Data extracted from a collection
<<<<

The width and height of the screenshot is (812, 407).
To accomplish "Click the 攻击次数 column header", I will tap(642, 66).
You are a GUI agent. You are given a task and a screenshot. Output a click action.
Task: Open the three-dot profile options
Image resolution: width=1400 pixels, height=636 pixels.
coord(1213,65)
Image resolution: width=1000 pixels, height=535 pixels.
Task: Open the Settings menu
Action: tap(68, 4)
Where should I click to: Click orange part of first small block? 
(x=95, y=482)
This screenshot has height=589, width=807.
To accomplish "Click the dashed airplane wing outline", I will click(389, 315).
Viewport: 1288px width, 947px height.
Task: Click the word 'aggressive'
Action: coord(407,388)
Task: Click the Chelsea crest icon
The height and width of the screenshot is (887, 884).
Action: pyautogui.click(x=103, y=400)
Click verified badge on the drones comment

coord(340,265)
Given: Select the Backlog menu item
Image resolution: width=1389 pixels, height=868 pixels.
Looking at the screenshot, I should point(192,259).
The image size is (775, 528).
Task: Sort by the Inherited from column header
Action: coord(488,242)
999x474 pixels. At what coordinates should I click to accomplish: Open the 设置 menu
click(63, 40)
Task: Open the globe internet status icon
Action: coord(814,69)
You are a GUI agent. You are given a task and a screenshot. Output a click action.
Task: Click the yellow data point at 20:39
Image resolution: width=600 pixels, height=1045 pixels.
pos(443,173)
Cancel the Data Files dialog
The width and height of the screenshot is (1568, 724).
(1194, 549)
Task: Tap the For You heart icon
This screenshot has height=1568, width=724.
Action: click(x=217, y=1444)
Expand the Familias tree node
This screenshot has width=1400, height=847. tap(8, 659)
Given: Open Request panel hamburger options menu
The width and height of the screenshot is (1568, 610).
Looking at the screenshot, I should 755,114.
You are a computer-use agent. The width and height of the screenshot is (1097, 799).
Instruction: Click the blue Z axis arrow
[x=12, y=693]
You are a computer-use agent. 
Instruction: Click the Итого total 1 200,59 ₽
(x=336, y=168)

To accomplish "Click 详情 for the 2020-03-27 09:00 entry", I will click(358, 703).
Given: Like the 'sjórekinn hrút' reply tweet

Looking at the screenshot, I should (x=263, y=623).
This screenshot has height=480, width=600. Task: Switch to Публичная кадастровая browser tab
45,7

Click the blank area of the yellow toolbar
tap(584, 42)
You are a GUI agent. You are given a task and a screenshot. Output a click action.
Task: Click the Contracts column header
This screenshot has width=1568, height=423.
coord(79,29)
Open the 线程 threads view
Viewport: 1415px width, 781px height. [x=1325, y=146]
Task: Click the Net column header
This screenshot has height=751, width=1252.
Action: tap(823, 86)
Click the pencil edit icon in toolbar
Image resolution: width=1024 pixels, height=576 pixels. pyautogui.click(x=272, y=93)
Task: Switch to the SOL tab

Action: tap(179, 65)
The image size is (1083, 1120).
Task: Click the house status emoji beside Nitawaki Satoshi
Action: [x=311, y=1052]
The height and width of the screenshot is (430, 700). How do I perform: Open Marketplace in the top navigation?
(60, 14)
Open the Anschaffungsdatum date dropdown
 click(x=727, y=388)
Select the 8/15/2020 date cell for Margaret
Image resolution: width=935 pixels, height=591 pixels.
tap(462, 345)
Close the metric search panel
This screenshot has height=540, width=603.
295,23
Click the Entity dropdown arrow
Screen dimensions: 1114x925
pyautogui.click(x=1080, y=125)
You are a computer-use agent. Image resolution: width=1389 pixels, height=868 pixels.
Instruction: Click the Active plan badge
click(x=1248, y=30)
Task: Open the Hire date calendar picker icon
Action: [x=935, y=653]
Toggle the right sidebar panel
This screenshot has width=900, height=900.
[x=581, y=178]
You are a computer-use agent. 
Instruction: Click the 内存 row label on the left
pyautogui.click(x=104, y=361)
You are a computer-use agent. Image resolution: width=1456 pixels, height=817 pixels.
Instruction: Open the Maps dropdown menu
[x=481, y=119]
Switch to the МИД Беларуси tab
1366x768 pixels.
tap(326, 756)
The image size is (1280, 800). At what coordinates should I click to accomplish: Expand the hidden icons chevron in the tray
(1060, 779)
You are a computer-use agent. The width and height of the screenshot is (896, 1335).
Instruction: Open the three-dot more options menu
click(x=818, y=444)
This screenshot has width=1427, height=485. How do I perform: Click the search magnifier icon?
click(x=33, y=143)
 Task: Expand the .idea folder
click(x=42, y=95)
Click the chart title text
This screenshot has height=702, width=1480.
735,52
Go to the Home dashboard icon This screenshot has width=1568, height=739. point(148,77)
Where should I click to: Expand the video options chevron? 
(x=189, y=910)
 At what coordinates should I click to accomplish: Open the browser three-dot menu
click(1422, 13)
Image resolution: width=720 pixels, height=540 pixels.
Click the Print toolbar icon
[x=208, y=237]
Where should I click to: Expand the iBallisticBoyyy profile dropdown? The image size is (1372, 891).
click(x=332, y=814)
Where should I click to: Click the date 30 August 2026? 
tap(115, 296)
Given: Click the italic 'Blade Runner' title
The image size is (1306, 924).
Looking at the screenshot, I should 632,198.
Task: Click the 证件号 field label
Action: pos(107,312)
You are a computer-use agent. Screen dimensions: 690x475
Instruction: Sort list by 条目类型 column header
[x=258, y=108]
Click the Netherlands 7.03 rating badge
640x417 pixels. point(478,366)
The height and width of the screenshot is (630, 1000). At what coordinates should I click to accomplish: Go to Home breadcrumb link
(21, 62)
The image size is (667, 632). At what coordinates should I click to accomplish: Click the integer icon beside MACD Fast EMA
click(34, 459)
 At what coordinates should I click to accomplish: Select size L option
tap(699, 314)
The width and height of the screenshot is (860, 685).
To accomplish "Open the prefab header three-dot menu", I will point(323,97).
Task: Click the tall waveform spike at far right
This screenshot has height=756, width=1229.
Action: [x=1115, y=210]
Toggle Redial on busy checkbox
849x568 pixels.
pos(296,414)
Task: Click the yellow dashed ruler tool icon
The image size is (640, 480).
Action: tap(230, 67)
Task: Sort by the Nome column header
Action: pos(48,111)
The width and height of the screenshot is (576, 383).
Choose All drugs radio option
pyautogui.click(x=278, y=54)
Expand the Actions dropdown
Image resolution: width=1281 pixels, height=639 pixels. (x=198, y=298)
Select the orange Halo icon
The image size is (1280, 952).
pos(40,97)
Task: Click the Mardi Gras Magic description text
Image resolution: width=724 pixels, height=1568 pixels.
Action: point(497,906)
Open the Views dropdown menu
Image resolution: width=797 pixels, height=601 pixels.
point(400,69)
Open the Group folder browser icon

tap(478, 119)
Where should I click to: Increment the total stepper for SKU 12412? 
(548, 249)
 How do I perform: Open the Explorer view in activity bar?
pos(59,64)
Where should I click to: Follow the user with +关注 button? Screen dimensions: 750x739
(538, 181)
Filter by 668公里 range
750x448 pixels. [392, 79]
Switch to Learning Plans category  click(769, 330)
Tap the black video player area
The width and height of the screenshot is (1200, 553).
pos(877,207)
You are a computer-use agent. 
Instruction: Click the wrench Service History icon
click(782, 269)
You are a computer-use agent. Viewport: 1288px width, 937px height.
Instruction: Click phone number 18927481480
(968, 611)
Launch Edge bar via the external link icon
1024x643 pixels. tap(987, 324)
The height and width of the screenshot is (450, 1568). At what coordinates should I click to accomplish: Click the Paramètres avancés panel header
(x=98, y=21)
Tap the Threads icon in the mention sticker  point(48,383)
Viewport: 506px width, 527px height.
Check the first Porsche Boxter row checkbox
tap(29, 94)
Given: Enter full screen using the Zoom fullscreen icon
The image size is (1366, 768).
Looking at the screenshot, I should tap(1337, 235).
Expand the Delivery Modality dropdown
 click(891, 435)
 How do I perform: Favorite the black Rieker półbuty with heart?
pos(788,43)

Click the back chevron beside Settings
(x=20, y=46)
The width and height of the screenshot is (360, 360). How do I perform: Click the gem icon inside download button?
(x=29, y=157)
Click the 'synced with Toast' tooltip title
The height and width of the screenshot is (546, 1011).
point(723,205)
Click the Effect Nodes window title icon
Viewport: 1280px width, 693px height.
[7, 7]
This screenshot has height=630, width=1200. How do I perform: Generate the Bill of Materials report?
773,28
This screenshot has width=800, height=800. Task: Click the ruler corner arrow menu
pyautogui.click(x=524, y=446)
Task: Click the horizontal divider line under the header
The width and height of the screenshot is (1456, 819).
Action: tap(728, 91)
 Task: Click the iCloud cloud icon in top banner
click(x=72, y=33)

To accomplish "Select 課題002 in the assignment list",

>>>>

> **Activity**:
Find all lines holding the word "text" in the records above and copy them.

> **Problem solution**:
Click the chart title text
Task: Click the Mardi Gras Magic description text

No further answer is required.